Chapter 6. Improving GFS2 performance

This section provides advice for improving GFS2 peformance.

For general recommendations for deploying and upgrading Red Hat Enterprise Linux clusters using the High Availability Add-On and Red Hat Global File System 2 (GFS2) see the article "Red Hat Enterprise Linux Cluster, High Availability, and GFS Deployment Best Practices" on the Red Hat Customer Portal at https://access.redhat.com/kb/docs/DOC-40821.

6.1. GFS2 file system defragmentation

While there is no defragmentation tool for GFS2 on Red Hat Enterprise Linux, you can defragment individual files by identifying them with the filefrag tool, copying them to temporary files, and renaming the temporary files to replace the originals.

6.2. GFS2 Node Locking

In order to get the best performance from a GFS2 file system, it is important to understand some of the basic theory of its operation. A single node file system is implemented alongside a cache, the purpose of which is to eliminate latency of disk accesses when using frequently requested data. In Linux the page cache (and historically the buffer cache) provide this caching function.

With GFS2, each node has its own page cache which may contain some portion of the on-disk data. GFS2 uses a locking mechanism called glocks (pronounced gee-locks) to maintain the integrity of the cache between nodes. The glock subsystem provides a cache management function which is implemented using the distributed lock manager (DLM) as the underlying communication layer.

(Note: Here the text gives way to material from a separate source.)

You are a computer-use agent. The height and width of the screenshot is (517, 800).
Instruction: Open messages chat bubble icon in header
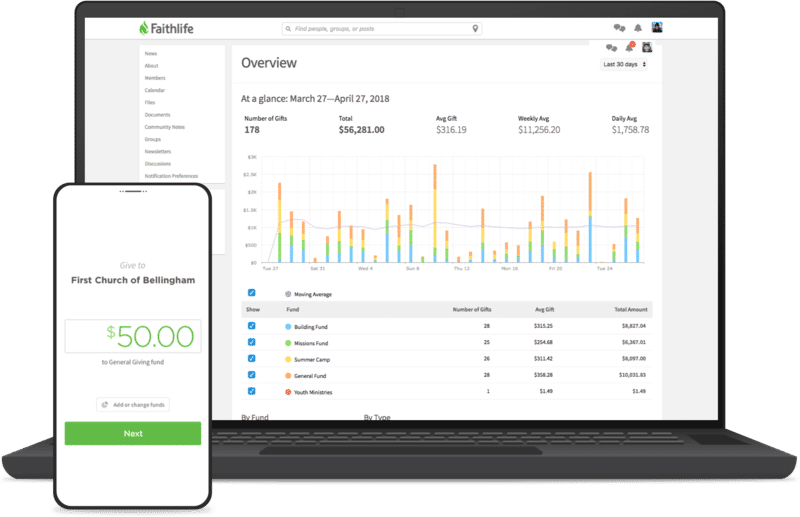pos(619,28)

The glocks provide protection for the cache on a per-inode basis, so there is one lock per inode which is used for controlling the caching layer. If that glock is granted in shared mode (DLM lock mode: PR) then the data under that glock may be cached upon one or more nodes at the same time, so that all the nodes may have local access to the data.

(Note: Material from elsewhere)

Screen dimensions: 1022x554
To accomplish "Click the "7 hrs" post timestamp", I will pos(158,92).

If the glock is granted in exclusive mode (DLM lock mode: EX) then only a single node may cache the data under that glock. This mode is used by all operations which modify the data (such as the write system call).

If another node requests a glock which cannot be granted immediately, then the DLM sends a message to the node or nodes which currently hold the glocks blocking the new request to ask them to drop their locks. Dropping glocks can be (by the standards of most file system operations) a long process. Dropping a shared glock requires only that the cache be invalidated, which is relatively quick and proportional to the amount of cached data.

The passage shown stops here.